• [ACTIVITY]: From the data underneath, reproduce exactly the stretch that begins at the line with "Maximize the window with the green button" and ends after the line with "Given: Click the E_RT20210406143406.sfduZ".

————————

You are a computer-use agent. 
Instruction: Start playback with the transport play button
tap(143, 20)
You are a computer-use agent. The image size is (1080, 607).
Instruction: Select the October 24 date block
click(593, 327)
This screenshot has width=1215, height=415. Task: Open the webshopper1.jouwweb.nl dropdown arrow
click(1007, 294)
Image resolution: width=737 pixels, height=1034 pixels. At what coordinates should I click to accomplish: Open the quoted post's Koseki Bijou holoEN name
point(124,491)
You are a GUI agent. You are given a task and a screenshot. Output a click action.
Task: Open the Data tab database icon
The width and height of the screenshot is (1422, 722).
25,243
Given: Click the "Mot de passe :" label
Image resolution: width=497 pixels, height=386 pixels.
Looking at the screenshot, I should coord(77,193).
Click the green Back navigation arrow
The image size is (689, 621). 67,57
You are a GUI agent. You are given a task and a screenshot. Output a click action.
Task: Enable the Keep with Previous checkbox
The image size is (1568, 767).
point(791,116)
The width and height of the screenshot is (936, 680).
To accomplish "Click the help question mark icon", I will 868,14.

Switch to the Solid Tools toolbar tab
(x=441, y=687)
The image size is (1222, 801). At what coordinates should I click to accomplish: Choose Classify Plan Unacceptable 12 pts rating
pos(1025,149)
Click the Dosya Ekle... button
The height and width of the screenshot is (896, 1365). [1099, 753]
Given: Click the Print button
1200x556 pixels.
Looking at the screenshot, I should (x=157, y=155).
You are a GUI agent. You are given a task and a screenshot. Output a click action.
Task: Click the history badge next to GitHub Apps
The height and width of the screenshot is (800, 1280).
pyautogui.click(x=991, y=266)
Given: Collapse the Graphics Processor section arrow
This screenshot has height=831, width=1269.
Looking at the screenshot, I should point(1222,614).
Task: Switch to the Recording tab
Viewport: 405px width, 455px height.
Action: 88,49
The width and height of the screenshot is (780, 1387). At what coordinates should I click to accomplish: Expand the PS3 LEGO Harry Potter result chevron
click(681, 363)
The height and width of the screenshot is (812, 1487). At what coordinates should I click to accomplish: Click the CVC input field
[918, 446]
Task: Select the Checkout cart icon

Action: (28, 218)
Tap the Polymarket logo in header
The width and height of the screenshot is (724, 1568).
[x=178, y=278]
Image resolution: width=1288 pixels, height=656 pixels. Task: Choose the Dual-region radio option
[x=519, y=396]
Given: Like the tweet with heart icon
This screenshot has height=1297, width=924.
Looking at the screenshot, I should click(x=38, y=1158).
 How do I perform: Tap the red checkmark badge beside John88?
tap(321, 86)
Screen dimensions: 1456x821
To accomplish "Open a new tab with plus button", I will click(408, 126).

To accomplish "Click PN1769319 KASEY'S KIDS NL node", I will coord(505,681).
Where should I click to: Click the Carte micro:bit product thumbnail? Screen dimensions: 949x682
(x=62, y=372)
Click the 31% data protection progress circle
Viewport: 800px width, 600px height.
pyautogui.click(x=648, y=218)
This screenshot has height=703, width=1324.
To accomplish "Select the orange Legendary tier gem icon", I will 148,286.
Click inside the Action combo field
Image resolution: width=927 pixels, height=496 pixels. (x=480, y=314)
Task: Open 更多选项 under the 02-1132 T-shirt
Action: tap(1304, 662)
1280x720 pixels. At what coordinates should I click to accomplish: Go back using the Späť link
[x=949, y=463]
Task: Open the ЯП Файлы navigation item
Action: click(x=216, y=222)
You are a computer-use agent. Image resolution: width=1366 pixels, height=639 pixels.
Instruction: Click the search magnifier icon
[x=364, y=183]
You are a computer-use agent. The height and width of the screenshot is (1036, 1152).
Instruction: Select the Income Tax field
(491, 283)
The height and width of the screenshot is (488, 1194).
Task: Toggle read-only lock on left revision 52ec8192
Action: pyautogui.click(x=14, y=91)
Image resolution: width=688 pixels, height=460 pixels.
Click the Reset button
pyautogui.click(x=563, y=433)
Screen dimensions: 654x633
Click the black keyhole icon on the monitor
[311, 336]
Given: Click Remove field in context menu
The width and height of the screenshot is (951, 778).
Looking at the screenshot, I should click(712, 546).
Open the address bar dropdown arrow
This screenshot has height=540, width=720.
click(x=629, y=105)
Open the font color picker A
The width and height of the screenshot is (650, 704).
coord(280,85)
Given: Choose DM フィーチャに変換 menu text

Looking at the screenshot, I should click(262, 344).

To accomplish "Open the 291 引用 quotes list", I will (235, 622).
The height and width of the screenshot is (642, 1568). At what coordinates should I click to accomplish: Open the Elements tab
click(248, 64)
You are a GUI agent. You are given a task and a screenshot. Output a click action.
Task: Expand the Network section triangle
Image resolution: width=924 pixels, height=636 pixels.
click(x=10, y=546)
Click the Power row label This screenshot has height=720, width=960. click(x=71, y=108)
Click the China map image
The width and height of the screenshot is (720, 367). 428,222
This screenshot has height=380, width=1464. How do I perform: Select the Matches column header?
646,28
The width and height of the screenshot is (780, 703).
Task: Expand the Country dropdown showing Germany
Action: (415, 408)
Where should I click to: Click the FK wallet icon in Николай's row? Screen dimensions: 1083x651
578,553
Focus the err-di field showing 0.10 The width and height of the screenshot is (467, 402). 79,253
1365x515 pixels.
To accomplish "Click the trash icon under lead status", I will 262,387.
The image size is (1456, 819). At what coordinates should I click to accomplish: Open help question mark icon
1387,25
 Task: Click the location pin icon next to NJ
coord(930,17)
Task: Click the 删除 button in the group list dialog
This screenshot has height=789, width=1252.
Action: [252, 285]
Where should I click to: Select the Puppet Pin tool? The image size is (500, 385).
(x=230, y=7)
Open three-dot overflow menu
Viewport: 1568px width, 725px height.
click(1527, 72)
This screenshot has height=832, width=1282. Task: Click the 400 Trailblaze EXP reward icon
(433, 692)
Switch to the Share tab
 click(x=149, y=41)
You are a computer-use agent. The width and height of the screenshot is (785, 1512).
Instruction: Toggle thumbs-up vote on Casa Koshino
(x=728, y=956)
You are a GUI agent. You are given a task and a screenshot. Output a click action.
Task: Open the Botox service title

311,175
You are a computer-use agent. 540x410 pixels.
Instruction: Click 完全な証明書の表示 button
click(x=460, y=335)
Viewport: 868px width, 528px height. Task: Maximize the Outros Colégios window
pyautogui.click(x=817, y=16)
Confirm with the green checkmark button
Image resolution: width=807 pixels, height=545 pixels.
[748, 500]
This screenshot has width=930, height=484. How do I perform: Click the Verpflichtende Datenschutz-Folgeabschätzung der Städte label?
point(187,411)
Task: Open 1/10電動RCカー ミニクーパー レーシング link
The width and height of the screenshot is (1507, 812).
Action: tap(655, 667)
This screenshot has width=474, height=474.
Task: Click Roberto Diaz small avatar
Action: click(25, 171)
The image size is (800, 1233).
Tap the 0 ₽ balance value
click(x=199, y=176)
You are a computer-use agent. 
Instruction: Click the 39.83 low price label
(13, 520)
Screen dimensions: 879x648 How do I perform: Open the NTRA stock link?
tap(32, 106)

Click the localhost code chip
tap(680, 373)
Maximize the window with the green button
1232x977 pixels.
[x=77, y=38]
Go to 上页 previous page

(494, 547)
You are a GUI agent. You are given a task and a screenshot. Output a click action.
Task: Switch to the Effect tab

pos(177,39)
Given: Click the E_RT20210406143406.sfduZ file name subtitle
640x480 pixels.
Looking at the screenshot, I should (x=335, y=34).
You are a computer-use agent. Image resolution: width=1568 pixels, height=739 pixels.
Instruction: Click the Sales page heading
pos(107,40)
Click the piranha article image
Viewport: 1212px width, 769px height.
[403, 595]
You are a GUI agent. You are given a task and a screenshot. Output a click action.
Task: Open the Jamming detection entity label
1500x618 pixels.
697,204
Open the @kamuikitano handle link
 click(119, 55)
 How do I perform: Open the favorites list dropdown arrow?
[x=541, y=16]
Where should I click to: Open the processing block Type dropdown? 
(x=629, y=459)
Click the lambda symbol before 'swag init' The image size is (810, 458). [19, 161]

————————

• [FINAL ANSWER]:
Maximize the window with the green button
1232x977 pixels.
[x=77, y=38]
Go to 上页 previous page

(494, 547)
You are a GUI agent. You are given a task and a screenshot. Output a click action.
Task: Switch to the Effect tab

pos(177,39)
Given: Click the E_RT20210406143406.sfduZ file name subtitle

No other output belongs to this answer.